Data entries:
§ §

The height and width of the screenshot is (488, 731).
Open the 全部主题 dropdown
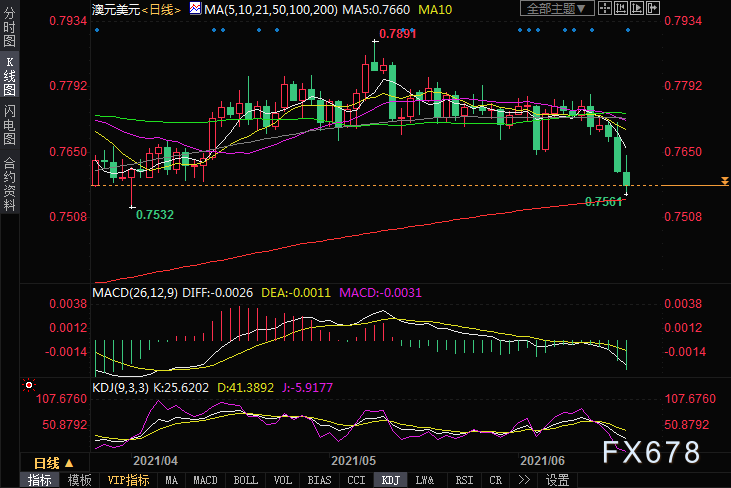coord(556,9)
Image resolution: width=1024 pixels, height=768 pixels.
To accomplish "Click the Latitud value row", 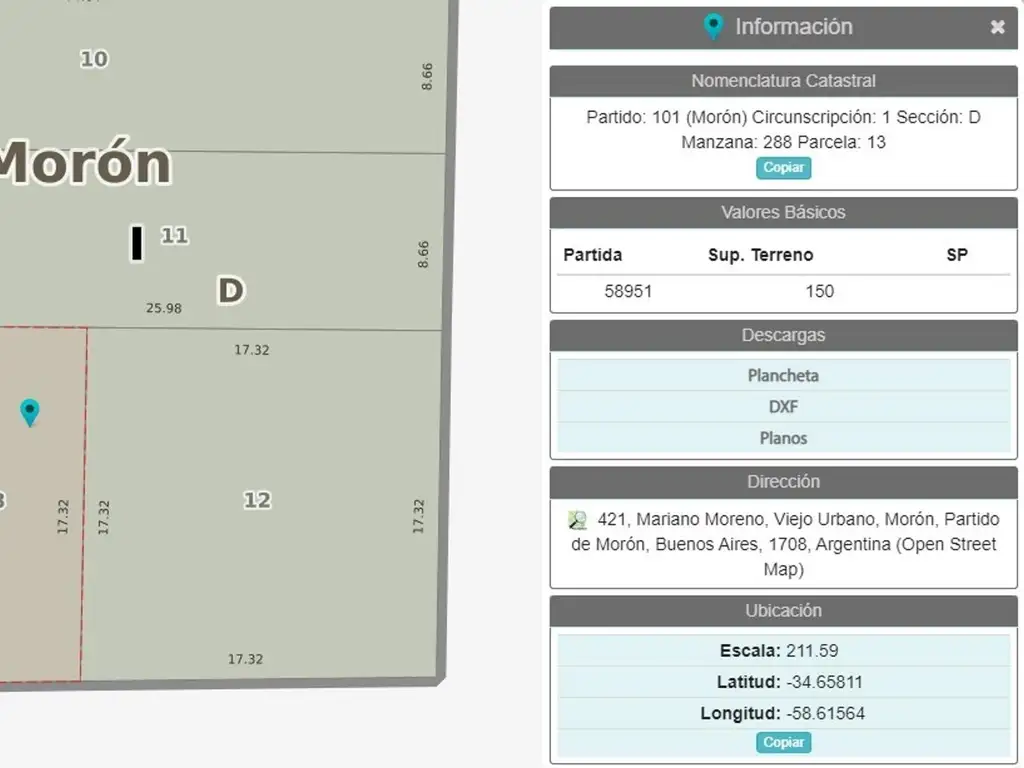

§ §

Challenge: Repeat every line of the data entries above word for word, omitting the pictures.

Result for this task:
The height and width of the screenshot is (488, 731).
Open the 全部主题 dropdown
coord(556,9)
Image resolution: width=1024 pixels, height=768 pixels.
To accomplish "Click the Latitud value row", 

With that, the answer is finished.